§ **About this exercise**: Please write out exactly the lines from the opening of the listing through the line that holds "This screenshot has height=223, width=321.", including both, and nothing else; no pictures.

§ **Data records**:
....................

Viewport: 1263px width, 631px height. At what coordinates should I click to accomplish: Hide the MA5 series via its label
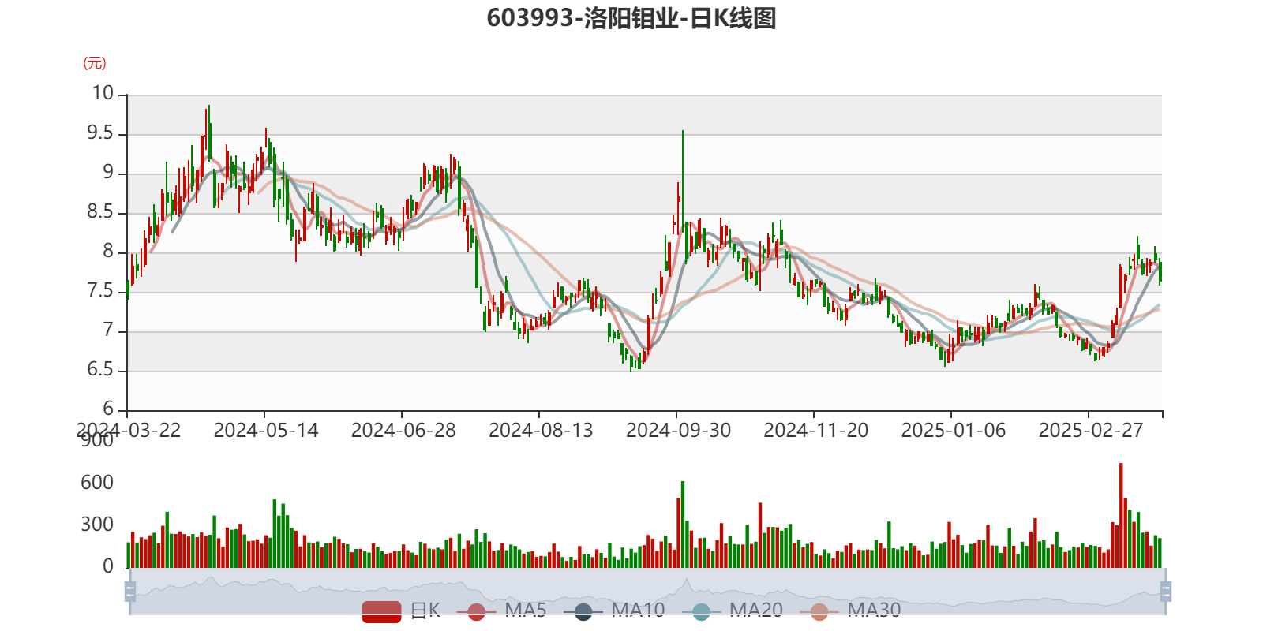click(x=526, y=610)

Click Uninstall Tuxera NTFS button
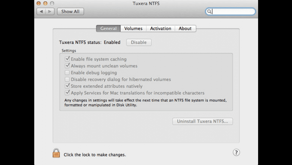pyautogui.click(x=202, y=121)
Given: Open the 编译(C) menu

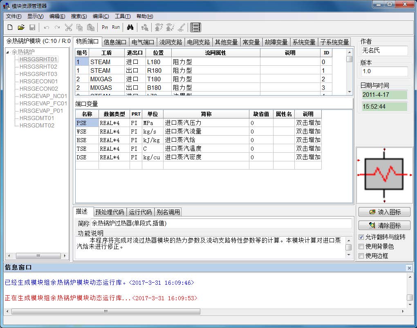Looking at the screenshot, I should click(x=101, y=16).
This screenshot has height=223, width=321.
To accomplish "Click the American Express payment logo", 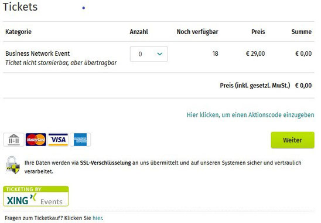I will click(80, 140).
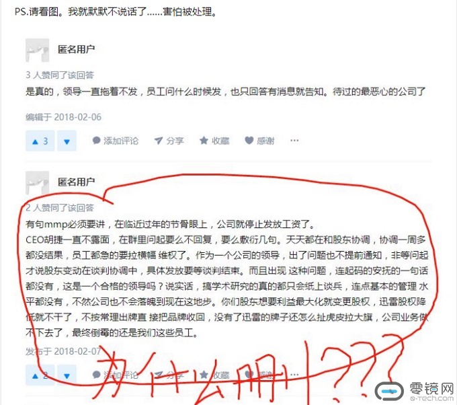Open the 发布于 2018-02-07 timestamp

click(64, 351)
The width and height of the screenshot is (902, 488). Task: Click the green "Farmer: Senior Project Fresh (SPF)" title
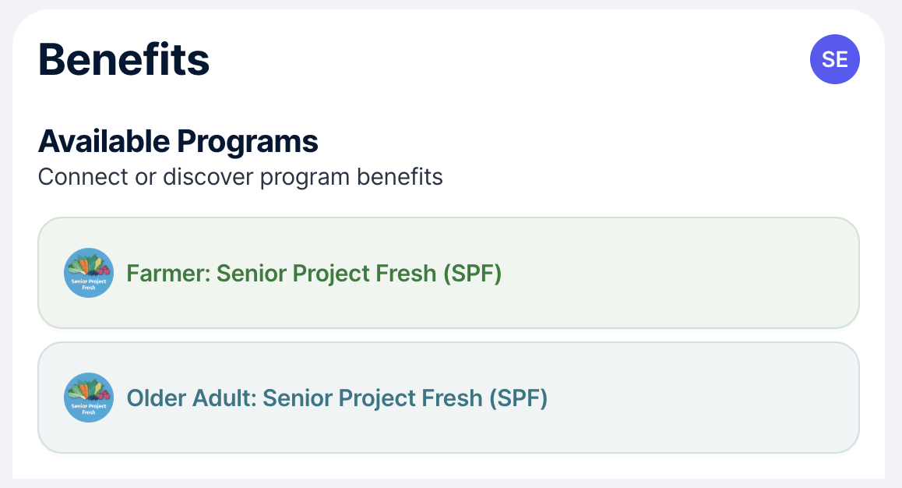click(x=314, y=274)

....................

§ **Result of this task**:
Viewport: 1263px width, 631px height. At what coordinates should I click to accomplish: Hide the MA5 series via its label
click(x=526, y=610)

Click Uninstall Tuxera NTFS button
pyautogui.click(x=202, y=121)
Given: Open the 编译(C) menu

Looking at the screenshot, I should click(x=101, y=16).
This screenshot has height=223, width=321.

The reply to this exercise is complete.